It's a passion industry, and just like any other passion industry it's fraught with exploitation. Just look at game development, underpaid, overworked, because there's always someone else with passion to make a game.
They subsidise that from other parts of the business though.
Also they don't technically pay artists aside from the self-released ones, most artists with bigger payouts aren't self-released so Apple Music just like Spotify is filling major labels coffers more than the artists' pockets
That's all relevant on the comparison of why Apple Music can pay more than Spotify, unsure what you didn't get but willing to clarify.
> No evidence of this and it doesn't even make sense.
How doesn't it make sense? Apple Music has fewer paying subscribers than Spotify, Apple Music prices just like Spotify's prices vary per market, Spotify pays out 70% of revenue to royalties but Apple Music is able to pay much more per stream even though it has fewer subscribers.
Now think: where does the money to cover Apple Music paying royalties comes from? If they pay double what Spotify pay and Spotify is spending 70% of revenue on royalties, how can Apple Music pay double without costing double? Something has to cover, Apple Music is a loss leader product.
> EU would have a field day with it and Apple likes making money wherever it can find it.
Apple is making money through its aggregated services (iCloud + TV+ + Apple Music), if Apple Music is a loss leader but makes people contract the bundle which is a money maker for Apple, they will lose money on Music.
> How doesn't it make sense? Apple Music has fewer paying subscribers than Spotify, Apple Music prices just like Spotify's prices vary per market, Spotify pays out 70% of revenue to royalties but Apple Music is able to pay much more per stream even though it has fewer subscribers.
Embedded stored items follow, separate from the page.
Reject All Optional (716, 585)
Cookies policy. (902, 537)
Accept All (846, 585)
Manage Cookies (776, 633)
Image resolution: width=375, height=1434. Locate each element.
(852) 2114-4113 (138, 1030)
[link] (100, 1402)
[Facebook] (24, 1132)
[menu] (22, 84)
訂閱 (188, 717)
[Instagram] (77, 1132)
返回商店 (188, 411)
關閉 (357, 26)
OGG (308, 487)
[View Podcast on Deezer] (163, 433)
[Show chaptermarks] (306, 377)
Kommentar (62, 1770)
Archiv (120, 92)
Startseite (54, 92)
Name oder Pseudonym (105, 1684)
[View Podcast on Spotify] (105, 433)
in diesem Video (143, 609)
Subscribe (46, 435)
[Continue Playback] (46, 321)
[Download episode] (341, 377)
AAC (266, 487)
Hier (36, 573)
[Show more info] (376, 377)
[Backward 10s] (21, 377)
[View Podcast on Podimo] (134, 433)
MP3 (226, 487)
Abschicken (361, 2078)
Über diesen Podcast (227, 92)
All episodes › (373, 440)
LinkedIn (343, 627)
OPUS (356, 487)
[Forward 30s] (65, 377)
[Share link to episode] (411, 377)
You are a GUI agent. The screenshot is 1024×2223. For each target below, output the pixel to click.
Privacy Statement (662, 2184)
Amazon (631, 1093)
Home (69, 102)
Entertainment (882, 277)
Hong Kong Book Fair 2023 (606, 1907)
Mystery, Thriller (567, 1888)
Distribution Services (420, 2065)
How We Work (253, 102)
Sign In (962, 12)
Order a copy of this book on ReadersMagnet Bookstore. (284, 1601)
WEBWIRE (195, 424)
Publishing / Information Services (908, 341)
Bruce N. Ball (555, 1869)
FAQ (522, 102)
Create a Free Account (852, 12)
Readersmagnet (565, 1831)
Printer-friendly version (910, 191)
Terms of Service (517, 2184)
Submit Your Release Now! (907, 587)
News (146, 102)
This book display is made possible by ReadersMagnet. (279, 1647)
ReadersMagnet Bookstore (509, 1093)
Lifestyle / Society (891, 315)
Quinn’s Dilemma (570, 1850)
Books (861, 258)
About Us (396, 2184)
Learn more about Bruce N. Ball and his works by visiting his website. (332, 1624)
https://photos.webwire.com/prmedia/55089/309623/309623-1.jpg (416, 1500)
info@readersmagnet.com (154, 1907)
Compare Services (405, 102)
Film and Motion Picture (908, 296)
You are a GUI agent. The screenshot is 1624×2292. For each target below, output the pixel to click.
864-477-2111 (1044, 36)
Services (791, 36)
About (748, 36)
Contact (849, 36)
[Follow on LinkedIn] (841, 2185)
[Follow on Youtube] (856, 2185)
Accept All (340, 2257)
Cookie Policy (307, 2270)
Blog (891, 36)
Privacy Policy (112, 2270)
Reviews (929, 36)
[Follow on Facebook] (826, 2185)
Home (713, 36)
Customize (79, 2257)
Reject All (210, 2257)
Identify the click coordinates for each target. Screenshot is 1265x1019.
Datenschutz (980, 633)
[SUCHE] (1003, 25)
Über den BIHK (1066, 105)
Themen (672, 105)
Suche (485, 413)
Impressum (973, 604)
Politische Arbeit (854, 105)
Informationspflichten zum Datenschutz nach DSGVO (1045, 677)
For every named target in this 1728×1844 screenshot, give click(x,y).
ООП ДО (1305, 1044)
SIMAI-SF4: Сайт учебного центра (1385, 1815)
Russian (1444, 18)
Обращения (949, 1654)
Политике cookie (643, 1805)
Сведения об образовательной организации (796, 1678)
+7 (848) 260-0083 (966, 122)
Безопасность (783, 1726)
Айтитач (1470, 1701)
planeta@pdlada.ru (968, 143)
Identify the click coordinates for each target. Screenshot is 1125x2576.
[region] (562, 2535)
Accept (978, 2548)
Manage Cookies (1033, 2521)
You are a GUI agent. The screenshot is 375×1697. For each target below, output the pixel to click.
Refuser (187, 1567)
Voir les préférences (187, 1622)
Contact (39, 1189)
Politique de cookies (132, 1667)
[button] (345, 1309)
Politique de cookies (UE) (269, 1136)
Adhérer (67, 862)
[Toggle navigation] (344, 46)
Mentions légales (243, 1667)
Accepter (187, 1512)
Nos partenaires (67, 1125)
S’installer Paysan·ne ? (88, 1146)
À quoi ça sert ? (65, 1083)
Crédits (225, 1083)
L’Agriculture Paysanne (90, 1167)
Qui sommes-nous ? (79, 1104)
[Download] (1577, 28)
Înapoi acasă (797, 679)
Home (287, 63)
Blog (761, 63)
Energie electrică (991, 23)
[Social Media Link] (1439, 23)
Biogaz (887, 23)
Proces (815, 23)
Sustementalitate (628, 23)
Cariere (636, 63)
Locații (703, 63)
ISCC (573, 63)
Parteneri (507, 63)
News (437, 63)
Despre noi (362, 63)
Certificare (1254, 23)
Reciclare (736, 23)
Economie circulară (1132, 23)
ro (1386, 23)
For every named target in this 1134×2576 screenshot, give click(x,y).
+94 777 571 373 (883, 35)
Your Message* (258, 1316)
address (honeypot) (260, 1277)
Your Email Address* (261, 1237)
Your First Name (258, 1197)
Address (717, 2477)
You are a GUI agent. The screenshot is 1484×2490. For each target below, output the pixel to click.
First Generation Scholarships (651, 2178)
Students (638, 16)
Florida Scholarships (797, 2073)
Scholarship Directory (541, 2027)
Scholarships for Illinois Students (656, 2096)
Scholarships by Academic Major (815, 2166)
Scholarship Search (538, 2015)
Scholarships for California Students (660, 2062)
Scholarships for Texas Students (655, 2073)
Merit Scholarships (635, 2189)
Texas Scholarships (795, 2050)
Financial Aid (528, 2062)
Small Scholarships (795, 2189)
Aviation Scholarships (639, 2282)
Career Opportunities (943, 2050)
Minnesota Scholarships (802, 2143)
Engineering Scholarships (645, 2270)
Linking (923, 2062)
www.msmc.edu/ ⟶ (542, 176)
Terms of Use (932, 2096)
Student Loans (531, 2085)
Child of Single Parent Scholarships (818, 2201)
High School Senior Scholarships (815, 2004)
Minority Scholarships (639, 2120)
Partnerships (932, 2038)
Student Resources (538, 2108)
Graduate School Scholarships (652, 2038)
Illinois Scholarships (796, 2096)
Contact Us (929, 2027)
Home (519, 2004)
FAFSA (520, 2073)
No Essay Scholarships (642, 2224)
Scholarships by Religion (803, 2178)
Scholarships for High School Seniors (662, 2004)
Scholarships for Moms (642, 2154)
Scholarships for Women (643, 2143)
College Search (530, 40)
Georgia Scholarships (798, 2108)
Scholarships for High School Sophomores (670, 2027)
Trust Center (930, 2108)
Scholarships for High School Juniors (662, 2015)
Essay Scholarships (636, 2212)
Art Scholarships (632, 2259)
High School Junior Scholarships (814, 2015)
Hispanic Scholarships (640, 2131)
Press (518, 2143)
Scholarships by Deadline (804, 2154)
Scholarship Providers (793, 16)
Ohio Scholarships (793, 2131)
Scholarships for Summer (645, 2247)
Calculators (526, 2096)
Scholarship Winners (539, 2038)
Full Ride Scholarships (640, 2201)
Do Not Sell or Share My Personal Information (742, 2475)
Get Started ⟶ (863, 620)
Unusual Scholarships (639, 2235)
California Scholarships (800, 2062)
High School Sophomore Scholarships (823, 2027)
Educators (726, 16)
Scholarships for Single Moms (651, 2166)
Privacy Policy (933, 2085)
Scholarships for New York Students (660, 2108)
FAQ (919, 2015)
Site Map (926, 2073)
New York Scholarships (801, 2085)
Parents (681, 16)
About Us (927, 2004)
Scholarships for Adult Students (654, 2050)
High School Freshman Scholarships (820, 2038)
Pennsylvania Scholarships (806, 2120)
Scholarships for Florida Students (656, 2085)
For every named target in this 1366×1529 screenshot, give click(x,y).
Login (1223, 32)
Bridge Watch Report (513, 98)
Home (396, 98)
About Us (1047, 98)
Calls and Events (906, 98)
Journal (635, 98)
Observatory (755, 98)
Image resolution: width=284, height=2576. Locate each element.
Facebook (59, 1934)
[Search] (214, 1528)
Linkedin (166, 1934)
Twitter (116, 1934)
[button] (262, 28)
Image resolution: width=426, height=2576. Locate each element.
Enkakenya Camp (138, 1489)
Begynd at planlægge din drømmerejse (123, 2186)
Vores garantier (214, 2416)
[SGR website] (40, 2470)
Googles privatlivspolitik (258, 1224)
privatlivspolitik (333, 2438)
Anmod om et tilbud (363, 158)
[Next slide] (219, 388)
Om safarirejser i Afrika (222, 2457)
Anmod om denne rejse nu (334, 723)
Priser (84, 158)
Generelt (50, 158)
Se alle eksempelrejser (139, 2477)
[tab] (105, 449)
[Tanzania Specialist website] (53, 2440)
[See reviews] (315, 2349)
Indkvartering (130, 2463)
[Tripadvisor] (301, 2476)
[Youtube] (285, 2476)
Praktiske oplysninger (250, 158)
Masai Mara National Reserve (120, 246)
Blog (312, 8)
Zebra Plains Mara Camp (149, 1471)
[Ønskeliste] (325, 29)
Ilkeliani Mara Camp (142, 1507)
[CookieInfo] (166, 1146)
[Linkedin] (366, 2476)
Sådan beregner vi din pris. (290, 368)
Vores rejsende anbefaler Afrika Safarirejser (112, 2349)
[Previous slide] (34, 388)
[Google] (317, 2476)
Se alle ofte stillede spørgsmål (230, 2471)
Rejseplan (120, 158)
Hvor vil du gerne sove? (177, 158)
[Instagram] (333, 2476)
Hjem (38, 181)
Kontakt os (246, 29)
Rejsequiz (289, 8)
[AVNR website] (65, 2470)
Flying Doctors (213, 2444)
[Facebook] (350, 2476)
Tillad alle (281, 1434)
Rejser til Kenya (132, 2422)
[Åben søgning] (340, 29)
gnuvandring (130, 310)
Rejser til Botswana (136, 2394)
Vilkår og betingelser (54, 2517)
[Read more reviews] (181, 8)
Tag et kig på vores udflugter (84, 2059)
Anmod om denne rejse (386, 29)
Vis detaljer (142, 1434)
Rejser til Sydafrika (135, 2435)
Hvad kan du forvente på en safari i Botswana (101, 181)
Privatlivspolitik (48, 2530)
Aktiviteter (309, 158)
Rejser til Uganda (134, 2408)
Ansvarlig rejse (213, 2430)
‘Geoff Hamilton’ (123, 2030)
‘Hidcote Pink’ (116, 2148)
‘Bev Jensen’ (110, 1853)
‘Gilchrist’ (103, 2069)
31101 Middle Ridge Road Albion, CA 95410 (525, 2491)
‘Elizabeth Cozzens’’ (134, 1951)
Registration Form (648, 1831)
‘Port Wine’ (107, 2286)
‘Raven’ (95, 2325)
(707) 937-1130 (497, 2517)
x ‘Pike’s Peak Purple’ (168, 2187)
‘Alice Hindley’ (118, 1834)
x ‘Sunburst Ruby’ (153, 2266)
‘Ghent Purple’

Because streaming platform do not pay per stream making pay per stream a meaningless metric.
Spotify has ~half of its users using the free tier (with ads) and the other half are subscribers. On average a subscriber generates waaaaay more revenue than free users ( this is visible in Spotify's financial results). Apple does not have a "free" version.
If Spotify were to simply abandon their free version and became paying subscribers only like Apple, pay per stream would almost double but at the end of the month, artists (and Spotify) would get less money. Which is preferable ? More money at the end of the month or higher pay-per-stream ?
On top of that music streaming is very seasonal (total music consumption varies by month) so pay-per-stream is not even a stable metric.